The pattern is the diagnosis. Correlate with load, time, destination, packet size, or the set of affected hosts — each correlation points at a different mechanism. This is where the baseline capture from the incident card earns its keep, because the fault may not be present when you look.
Find the correlation; it names the mechanism
Intermittent
│
├─ Correlated with LOAD/TIME?
│ ├─ Fails under load, recovers when quiet ─▶ resource exhaustion:
│ │ conntrack/state table full, NAT/PAT source-port exhaustion, buffer drops, CPU
│ └─ Periodic (regular interval) ─▶ DHCP renewal (T1/T2), route flap, STP reconvergence,
│ cert/auth token expiry, scheduled job
│
├─ Affects SOME destinations/sizes, not others?
│ ├─ Only LARGE packets/transfers ─▶ MTU / PMTUD black hole
│ ├─ Only some destinations ─▶ asymmetric routing, one bad ECMP path, one bad anycast/LB node
│ └─ Only after idle ─▶ middlebox state timeout (firewall/NAT idle-timeout); enable keepalives
│
├─ Affects SOME users/hosts, not others, same segment?

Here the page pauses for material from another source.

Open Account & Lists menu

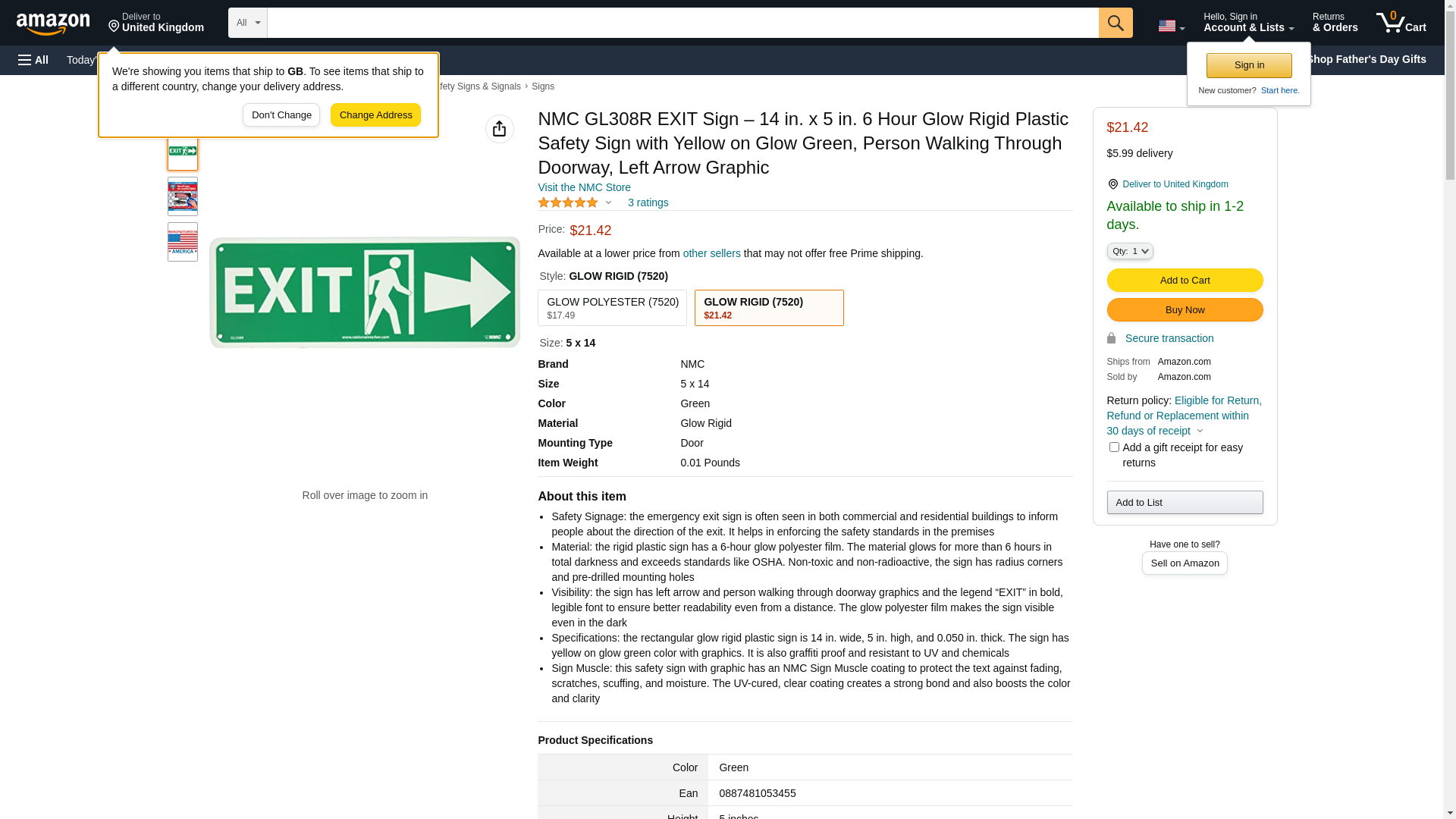click(x=1248, y=23)
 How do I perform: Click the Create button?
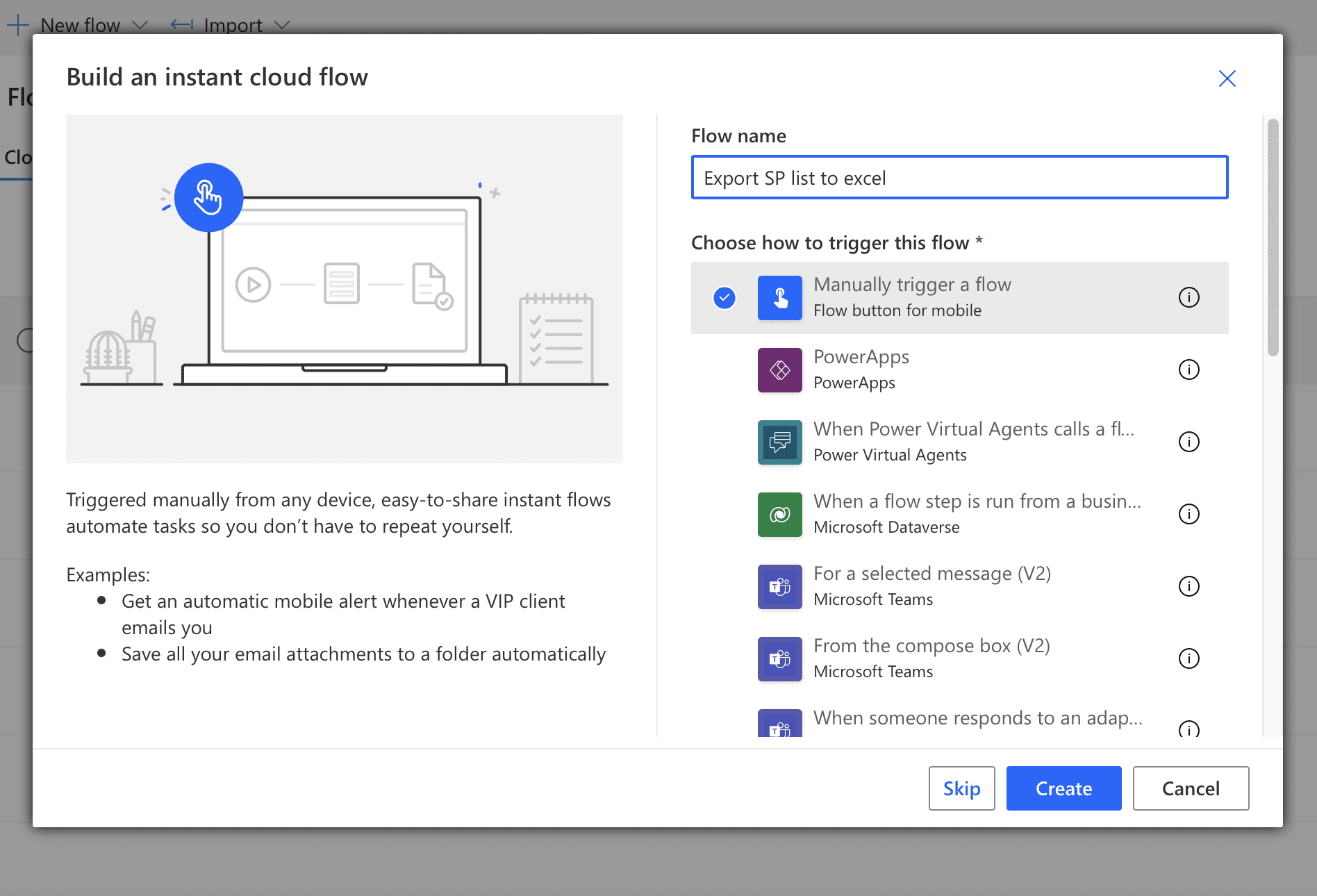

│ └─▶ subnet MASK mismatch, duplicate IP, one bad switch port, MAC flapping, rogue DHCP
│
└─ Whole SEGMENT drops/melts after a change?
└─▶ L2 LOOP / STP failure (Ethernet has no TTL) — broadcast storm. Check recent cabling/switch adds.
05
How to Read These
A leaf is a hypothesis, not a verdict. Confirm it with the matching check on the Diagnostic Command Card before acting, and change one thing at a time so you can tell what worked. If two branches seem to fit, the capture decides between them. When a tree bottoms out with no match, widen the scope: re-ask "what changed?", and bisect the path again from a different vantage point — the fault may be on a return path or a device you haven't looked at.
Why the trees only go so far
These map symptoms to likely mechanisms; they don't prove one. The mechanism guides — how routing, DNS, TLS, NAT, and TCP actually behave — are what let you confirm a leaf rather than guess it. A branch is never a security judgment either: "reachable" is not "safe," and a filtered port tells you about policy, not intent.
Ported from the collection's networking source notes. Use with the Diagnostic Command Card (the exact commands per leaf) and the Network "Follow the Packet" guide (the mechanisms behind each leaf — the local-vs-remote decision, routing, DNS, TLS, NAT, TCP windows, MTU). A leaf names a likely cause, not a confirmed one; confirm with a capture before acting, and change one thing at a time with a backout. Terms are in the Glossary, and 00 · Start Here indexes the set.